Final phase a milestone in controversial Blue Nile hydropower project long opposed by downstream countries Egypt and Sudan.
Ethiopia has completed filling a massive, controversial dam on the Blue Nile for a second year, state media said, a move that will likely infuriate Egypt and Sudan, which have long opposed the project.
Addis Ababa has said the Grand Ethiopian Renaissance Dam (GERD), a $4 billion hydroelectric project, is crucial to its economic development and to provide power.
But the project has raised concerns about water shortages and security in Egypt and Sudan, which also depend on the waters of the Nile.
Both countries have called for a binding legal settlement before dam operations begin, but mediation efforts have failed, raising concerns that tensions could rise after the most recent announcement.
“The second fill of the Renaissance dam has been completed and the water is overflowing,” Seleshi Bekele, Ethiopia’s minister of water, irrigation and energy, said Monday.
“It means we now have the necessary amount of water to run the two turbines,” he said on Twitter.
Earlier on Monday, the Ethiopian Broadcasting Corporation (EBC) had said that “the second filling of the Grand Ethiopian Renaissance Dam will be completed in minutes”.
Al Jazeera’s Catherine Soi reports from Addis Ababa that many Ethiopians are anxiously awaiting the completion of a turbine that will be powered by the dam in a country where 65 million people are currently not connected to the electricity grid.
“This is indeed a milestone and Ethiopians are excited about it. This is a project of national pride,” she said, adding that many Ethiopians had financially supported the dam by buying government bonds.
“But the downstream countries, Sudan and Egypt, are obviously very concerned about what this could do to other water flows to their own countries along the Nile,” she said.
Egypt considers the project a serious threat to its Nile water supply, on which it depends almost entirely.

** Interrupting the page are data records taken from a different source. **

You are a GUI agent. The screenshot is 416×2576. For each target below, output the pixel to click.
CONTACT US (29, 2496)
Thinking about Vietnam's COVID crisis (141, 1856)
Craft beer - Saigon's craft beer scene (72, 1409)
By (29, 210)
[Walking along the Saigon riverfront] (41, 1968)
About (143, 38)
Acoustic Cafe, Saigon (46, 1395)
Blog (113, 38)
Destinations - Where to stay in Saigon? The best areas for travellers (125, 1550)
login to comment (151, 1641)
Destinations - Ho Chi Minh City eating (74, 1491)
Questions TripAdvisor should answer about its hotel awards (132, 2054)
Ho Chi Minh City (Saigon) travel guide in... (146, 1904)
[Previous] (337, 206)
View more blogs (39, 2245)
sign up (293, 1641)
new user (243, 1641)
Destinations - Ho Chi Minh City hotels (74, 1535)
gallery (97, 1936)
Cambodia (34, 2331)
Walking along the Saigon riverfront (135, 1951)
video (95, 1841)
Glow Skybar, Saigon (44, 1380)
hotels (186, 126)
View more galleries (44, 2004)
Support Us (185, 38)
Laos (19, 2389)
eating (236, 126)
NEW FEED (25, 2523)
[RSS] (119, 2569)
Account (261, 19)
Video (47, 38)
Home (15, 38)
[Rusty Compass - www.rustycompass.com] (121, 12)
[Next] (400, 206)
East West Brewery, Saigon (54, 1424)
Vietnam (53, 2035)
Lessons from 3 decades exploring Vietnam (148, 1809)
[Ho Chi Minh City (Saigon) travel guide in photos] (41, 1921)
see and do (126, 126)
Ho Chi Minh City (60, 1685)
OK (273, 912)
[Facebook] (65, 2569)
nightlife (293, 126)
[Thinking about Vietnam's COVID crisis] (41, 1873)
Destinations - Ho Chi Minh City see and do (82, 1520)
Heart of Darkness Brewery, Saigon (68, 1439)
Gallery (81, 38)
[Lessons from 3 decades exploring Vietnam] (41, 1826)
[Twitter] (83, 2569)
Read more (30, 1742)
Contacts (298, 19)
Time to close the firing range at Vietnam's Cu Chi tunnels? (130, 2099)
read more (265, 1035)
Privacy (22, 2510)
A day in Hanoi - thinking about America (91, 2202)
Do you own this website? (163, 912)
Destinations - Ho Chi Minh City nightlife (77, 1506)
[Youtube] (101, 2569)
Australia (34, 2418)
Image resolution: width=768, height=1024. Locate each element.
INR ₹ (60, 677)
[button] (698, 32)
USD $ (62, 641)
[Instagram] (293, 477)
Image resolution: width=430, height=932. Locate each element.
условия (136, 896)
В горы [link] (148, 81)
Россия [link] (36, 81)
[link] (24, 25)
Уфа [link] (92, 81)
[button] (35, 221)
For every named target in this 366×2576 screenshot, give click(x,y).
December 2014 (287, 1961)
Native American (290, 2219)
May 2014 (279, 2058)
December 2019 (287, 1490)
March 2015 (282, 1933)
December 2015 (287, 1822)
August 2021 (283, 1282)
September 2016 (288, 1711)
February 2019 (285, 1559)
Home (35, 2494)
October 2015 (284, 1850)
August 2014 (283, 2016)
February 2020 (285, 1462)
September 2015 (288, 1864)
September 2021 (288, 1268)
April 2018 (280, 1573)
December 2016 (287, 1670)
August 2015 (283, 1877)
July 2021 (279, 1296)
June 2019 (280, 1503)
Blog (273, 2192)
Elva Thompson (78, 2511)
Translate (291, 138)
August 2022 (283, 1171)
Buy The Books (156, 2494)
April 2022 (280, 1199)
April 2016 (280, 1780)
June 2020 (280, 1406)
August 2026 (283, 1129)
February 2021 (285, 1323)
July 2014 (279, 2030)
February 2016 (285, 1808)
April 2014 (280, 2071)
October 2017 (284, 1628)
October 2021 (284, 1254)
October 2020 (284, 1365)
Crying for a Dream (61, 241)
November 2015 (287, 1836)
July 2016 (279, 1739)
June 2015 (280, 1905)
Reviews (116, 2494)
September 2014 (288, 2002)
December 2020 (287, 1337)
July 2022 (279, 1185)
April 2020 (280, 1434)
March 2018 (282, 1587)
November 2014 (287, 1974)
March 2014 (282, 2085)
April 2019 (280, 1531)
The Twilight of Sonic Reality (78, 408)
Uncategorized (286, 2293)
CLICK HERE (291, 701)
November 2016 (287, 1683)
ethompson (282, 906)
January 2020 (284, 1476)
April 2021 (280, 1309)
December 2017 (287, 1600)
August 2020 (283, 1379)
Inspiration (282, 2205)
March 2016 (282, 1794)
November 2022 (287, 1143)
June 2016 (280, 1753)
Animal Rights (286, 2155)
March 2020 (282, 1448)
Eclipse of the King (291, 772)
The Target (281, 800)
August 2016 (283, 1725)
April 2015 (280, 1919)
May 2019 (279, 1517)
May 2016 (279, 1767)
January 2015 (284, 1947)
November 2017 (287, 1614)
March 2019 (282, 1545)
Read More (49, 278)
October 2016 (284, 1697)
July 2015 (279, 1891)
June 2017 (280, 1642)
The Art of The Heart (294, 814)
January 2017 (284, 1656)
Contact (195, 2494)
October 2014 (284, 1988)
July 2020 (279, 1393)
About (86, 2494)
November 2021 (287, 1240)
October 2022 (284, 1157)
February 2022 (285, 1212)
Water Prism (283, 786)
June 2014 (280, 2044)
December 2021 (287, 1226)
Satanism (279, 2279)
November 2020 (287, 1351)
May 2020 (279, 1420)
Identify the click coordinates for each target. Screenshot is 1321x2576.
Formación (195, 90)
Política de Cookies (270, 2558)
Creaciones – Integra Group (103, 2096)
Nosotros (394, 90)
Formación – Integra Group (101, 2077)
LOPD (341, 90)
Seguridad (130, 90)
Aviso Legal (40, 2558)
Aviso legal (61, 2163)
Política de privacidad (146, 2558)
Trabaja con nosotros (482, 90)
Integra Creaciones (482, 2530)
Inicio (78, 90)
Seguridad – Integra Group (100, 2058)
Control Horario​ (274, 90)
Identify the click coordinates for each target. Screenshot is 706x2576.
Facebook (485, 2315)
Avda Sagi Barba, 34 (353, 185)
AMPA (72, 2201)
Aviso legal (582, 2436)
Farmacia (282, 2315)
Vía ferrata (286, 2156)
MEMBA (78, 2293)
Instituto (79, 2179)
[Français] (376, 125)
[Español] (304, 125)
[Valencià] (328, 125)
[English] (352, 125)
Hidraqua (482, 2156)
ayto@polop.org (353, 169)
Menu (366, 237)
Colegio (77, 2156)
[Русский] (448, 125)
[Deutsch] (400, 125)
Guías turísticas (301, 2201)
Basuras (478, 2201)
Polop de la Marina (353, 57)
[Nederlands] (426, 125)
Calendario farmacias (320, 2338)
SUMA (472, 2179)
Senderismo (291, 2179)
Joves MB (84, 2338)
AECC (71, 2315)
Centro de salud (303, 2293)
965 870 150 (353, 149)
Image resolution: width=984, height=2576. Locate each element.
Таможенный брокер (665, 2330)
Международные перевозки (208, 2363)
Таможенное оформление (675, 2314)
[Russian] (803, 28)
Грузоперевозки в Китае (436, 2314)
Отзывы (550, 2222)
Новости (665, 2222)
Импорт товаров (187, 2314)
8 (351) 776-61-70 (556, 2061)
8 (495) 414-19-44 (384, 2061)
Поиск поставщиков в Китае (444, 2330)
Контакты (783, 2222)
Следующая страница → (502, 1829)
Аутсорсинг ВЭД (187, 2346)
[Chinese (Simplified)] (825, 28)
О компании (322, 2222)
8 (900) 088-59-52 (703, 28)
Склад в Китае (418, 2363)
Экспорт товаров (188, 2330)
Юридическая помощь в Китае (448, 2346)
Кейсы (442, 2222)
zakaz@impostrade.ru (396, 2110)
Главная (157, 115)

Sudan has also expressed concerns about the safety of the dam and the effect on its own dams and water stations.
Soi added that a buildup of Ethiopian troops around the dam, amid troop training in Sudan and Egypt, is “quite a cause for concern”.
In early July, the United Nations Security Council supported an African Union attempt to mediate in the dispute and called on all sides to resume talks.
The United States had previously warned that Ethiopia’s filling of the dam could increase tensions, while urging all sides to refrain from unilateral action.